President Nixon, like his predecessor, is determined that he shall not go down in history as the man who presided over the first American “defeat.” It is, alas, too late for such arguments, for nothing can alter the fact that we have already been defeated, not, to be sure, on the field of battle, but in the eyes of history. We can of course destroy Vietnam, and we are indeed doing so, but to call such insensate destruction victory is to fall back on the logic of Humpty Dumpty: “When I use a word it means just what I choose it to mean.” The very concept of “victory” is meaningless, and Mr. Nixon perhaps suspects this, for he speaks in euphemisms such as “peace without dishonor,” as if we had not already piled up enough dishonor to last us for a thousand years.

Our concept of “honor,” like our concept of “victory” or our concept of “peace,” is all part of a pattern of synthetic politics and synthetic morals appropriate to a war fought with impersonal technology over issues that no one can explain, supported by arguments that are spurious and by rhetoric that is canting and unctuous. Indeed nothing about the conduct of this war is genuine or honest or real except the death and devastation we are pouring onto Vietnam: that is real.

This is not only a war we cannot win, it is a war we must lose if we are to survive morally. Americans are of course spoiled by the habit of victory, and they have come to think of victory in war as guaranteed by the laws that regulate the cosmic system. An odd conviction, this, especially to men like L. B. Johnson or Dean Rusk or General Westmoreland or Strom Thurmond or Governor Wallace, for they cannot be unfamiliar with what is still called the Lost Cause or unaware that even the most fanatical Confederate flag-waving Dixiecrat would not really have it otherwise.

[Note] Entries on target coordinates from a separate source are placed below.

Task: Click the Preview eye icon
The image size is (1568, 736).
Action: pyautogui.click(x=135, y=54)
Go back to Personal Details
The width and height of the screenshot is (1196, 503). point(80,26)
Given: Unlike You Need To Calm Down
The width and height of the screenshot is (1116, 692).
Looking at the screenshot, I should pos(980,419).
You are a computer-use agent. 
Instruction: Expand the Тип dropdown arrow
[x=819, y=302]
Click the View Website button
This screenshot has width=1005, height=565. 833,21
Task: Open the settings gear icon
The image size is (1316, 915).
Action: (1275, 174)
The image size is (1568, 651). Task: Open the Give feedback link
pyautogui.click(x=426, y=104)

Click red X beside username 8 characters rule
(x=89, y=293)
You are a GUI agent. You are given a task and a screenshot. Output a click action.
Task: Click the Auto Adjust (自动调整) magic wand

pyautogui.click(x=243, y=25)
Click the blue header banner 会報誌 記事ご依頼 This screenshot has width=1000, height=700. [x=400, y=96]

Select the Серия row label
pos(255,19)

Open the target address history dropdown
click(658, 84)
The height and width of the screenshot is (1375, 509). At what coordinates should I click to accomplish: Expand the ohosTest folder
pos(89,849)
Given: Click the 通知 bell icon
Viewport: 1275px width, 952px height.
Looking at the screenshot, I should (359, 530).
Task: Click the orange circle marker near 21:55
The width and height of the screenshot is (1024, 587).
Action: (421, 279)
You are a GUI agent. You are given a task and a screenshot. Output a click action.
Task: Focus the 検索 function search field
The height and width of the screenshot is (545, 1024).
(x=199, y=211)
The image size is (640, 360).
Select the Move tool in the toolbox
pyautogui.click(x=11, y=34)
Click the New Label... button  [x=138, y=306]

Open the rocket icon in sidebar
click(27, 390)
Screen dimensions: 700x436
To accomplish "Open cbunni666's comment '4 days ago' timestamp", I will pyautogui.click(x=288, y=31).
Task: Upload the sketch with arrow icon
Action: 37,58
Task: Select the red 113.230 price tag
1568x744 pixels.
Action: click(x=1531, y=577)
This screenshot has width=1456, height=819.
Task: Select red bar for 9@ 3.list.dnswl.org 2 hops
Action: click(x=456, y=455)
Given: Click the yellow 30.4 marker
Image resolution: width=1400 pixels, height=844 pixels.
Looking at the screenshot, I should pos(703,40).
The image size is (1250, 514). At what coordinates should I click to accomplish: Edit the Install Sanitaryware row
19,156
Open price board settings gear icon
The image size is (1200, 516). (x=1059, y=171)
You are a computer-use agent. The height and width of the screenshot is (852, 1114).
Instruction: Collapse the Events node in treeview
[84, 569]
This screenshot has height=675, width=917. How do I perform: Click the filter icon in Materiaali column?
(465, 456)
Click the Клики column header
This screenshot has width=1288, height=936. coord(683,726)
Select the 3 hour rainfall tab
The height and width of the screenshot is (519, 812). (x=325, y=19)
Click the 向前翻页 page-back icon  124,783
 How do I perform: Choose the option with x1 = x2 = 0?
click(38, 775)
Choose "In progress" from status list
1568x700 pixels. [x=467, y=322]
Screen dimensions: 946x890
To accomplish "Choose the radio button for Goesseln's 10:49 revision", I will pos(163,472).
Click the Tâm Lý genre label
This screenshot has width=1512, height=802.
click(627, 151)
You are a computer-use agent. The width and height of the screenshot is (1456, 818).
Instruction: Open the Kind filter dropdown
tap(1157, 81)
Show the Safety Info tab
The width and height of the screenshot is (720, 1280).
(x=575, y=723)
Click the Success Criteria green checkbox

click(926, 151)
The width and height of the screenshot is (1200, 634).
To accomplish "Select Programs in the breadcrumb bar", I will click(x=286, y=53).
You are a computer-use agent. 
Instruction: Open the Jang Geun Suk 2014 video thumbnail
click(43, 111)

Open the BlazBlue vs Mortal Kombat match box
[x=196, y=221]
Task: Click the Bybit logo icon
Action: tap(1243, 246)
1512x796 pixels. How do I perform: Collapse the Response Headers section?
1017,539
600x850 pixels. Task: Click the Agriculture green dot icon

We honor now those Southerners who stood by the Union when it was attacked by the Confederacy, just as we honor those Germans who rejected Hitler and his monstrous wars and were martyrs to the cause of freedom and humanity. Why do we find it so hard to accept this elementary lesson of history, that some wars are so deeply immoral that they must be lost, that the war in Vietnam is one of these wars, and that those who resist it are the truest patriots? And of those who resist, often at the cost of their lives and their fortunes but not of their honor, may we not say what Pericles said in that noblest of all speeches, that they are fortunate in “knowing that the secret of happiness is freedom and the secret of freedom a brave heart, and they do not idly stand aside from the enemy’s onset.”